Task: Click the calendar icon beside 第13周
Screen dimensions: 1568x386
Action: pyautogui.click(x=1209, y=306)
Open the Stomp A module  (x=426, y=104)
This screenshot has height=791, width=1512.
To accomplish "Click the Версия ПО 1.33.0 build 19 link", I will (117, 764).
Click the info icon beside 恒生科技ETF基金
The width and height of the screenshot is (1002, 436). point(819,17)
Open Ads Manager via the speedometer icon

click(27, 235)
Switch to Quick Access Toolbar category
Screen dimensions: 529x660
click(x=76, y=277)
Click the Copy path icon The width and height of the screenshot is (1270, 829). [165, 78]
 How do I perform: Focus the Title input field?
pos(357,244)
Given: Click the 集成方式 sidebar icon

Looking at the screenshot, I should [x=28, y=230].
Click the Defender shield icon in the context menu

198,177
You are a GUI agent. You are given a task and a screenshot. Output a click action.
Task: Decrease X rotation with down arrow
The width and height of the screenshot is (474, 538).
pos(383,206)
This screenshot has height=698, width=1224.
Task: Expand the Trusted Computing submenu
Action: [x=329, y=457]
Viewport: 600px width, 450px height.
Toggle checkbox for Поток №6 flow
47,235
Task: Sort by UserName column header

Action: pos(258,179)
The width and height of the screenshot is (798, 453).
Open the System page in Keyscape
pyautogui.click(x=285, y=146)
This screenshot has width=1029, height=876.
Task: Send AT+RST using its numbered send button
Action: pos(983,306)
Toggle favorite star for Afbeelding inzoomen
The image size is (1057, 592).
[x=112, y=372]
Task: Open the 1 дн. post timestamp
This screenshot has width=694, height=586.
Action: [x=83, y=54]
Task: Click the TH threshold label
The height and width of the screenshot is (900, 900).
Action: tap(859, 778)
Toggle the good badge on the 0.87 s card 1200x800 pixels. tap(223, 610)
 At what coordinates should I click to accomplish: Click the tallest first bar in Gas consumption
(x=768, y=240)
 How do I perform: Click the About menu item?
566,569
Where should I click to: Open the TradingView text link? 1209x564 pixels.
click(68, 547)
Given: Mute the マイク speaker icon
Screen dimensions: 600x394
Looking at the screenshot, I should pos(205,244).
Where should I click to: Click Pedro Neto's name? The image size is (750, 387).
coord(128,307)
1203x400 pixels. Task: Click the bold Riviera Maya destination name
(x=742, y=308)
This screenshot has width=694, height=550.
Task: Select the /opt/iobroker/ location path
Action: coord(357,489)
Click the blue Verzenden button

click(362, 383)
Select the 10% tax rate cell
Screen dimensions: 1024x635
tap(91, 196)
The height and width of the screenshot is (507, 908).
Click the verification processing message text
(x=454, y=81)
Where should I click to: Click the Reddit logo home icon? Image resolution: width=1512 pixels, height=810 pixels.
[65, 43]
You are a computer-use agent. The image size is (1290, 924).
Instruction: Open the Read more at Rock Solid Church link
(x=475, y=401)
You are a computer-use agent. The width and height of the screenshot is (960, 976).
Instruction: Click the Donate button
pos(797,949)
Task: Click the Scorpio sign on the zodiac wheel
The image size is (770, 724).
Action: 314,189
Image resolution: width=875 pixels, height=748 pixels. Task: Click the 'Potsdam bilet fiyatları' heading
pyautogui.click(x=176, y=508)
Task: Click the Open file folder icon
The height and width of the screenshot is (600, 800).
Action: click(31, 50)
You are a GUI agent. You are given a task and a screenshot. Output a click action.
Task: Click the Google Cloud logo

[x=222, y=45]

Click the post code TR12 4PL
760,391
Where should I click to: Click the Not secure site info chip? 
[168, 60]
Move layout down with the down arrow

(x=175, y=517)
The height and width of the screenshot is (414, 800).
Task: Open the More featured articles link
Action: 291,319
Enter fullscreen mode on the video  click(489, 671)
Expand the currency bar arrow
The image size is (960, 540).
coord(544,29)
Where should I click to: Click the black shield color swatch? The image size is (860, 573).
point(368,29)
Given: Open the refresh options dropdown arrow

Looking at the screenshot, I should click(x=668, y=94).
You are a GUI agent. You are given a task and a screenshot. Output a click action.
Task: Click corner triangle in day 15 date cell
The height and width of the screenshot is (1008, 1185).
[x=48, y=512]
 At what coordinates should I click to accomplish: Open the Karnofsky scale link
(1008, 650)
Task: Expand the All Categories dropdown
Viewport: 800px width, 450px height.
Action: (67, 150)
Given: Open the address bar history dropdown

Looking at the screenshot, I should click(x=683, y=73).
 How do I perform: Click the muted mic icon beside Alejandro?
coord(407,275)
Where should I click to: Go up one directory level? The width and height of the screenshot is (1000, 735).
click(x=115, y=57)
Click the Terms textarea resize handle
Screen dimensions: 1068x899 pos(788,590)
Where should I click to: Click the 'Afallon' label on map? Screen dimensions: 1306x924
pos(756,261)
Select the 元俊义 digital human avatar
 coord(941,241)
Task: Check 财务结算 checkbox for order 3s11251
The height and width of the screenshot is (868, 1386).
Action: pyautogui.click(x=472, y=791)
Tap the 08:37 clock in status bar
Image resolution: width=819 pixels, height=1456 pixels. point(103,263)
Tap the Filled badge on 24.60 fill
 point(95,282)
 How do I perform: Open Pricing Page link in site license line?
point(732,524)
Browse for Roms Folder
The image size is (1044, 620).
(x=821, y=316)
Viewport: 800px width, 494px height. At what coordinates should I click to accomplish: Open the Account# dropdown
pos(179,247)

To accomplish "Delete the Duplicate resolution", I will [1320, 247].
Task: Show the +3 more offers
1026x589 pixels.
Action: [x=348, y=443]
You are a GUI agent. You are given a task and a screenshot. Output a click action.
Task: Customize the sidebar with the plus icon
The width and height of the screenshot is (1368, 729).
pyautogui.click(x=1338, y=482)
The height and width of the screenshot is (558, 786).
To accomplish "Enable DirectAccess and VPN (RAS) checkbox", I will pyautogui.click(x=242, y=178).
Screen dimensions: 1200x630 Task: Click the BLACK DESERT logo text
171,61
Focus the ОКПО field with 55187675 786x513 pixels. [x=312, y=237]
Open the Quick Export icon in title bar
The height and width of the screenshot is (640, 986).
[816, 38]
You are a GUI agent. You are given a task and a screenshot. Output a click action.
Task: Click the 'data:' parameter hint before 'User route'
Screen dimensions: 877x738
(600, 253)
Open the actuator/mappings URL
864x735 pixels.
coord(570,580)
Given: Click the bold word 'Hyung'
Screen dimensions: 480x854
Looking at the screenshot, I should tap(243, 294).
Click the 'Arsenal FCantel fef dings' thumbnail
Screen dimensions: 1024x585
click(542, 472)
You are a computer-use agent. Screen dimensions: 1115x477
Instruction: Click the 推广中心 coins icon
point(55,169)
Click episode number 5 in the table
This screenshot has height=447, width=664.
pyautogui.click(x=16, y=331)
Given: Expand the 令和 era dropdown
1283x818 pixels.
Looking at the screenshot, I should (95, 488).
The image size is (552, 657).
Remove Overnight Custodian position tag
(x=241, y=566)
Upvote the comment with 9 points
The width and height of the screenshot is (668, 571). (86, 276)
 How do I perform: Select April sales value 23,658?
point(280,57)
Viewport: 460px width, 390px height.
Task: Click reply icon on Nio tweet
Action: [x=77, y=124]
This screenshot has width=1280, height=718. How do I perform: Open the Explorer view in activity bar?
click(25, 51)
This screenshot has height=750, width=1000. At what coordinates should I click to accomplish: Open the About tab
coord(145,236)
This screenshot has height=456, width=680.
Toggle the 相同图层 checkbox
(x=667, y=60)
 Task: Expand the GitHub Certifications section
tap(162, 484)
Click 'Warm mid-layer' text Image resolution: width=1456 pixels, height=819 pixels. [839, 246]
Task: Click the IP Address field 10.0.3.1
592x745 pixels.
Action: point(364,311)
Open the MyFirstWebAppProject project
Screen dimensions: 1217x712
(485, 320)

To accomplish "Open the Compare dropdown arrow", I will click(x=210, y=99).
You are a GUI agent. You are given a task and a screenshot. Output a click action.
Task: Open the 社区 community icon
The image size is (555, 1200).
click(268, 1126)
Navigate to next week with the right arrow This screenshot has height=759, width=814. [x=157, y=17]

> **REQUIRED WORK**: Look above for the line that contains "Browse for Roms Folder". Starting there, transcribe every line exactly until you have copied the line that contains "This screenshot has height=456, width=680.".

> **SOLUTION TO THIS PROBLEM**:
Browse for Roms Folder
The image size is (1044, 620).
(x=821, y=316)
Viewport: 800px width, 494px height. At what coordinates should I click to accomplish: Open the Account# dropdown
pos(179,247)

To accomplish "Delete the Duplicate resolution", I will [1320, 247].
Task: Show the +3 more offers
1026x589 pixels.
Action: [x=348, y=443]
You are a GUI agent. You are given a task and a screenshot. Output a click action.
Task: Customize the sidebar with the plus icon
The width and height of the screenshot is (1368, 729).
pyautogui.click(x=1338, y=482)
The height and width of the screenshot is (558, 786).
To accomplish "Enable DirectAccess and VPN (RAS) checkbox", I will pyautogui.click(x=242, y=178).
Screen dimensions: 1200x630 Task: Click the BLACK DESERT logo text
171,61
Focus the ОКПО field with 55187675 786x513 pixels. [x=312, y=237]
Open the Quick Export icon in title bar
The height and width of the screenshot is (640, 986).
[816, 38]
You are a GUI agent. You are given a task and a screenshot. Output a click action.
Task: Click the 'data:' parameter hint before 'User route'
Screen dimensions: 877x738
(600, 253)
Open the actuator/mappings URL
864x735 pixels.
coord(570,580)
Given: Click the bold word 'Hyung'
Screen dimensions: 480x854
Looking at the screenshot, I should tap(243, 294).
Click the 'Arsenal FCantel fef dings' thumbnail
Screen dimensions: 1024x585
click(542, 472)
You are a computer-use agent. Screen dimensions: 1115x477
Instruction: Click the 推广中心 coins icon
point(55,169)
Click episode number 5 in the table
This screenshot has height=447, width=664.
pyautogui.click(x=16, y=331)
Given: Expand the 令和 era dropdown
1283x818 pixels.
Looking at the screenshot, I should (95, 488).
The image size is (552, 657).
Remove Overnight Custodian position tag
(x=241, y=566)
Upvote the comment with 9 points
The width and height of the screenshot is (668, 571). (86, 276)
 How do I perform: Select April sales value 23,658?
point(280,57)
Viewport: 460px width, 390px height.
Task: Click reply icon on Nio tweet
Action: [x=77, y=124]
This screenshot has width=1280, height=718. How do I perform: Open the Explorer view in activity bar?
click(25, 51)
This screenshot has height=750, width=1000. At what coordinates should I click to accomplish: Open the About tab
coord(145,236)
This screenshot has height=456, width=680.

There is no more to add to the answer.